Start with diplomacy. Calmly explain that all the pillows are belong to you. And the bed itself. And the whole apartment. This will likely not go over well. When that fails. . . |
Use camouflage. |
Execute the "bed-to-cat-bed-to-pillow" defense. |
The spread-eagle . Originally used by Captain Stonewhiskers Jackson in the Civil War. |
Try a pillow blockade. |
A mighty roar might scare off human invaders. |
Stand your ground. Explain that the red blanket is not negotiable territory. |
Make allies. |
When all else fails, give peace a chance. |
13 comments:
You should published this in a book, you could make lots of $$$$ with this information. If you need an agent I would be up for that.
You are really good at bed wars.
Spyro
Thanks for all of those great tips!!
Raz and The Florida Furkids
verrah encyclopedic. you should teach a course on it. well done.
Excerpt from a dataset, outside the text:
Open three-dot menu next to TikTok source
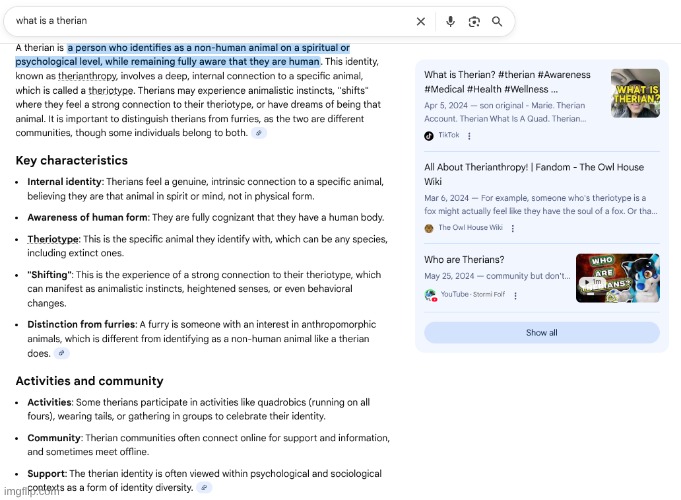Screen dimensions: 681x500 click(x=469, y=135)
I agree with Gracie, this should TOTALLY be a book!! This is AWESOME!! My cats do the same thing!
We're sorry, but you are so cute, our mom wants to snorgle you! Whatever you said about the bed, went right over her head. Then again, that is probably a strategic advantage.
So many good strategies! Mom is in trouble now!
Dex
Adorable strategy, beautiful girl!...kisses...Calle, Halle, Sukki
Excellent strategies!
You are fur-sure a four paw general
I think you must be the winners in Bed wars !!
Bravo! What a great set of tips. We will have to try some of these. :)
Hugs!
Moosey
How do I join this tabby cat club? I want to join! - Crepes.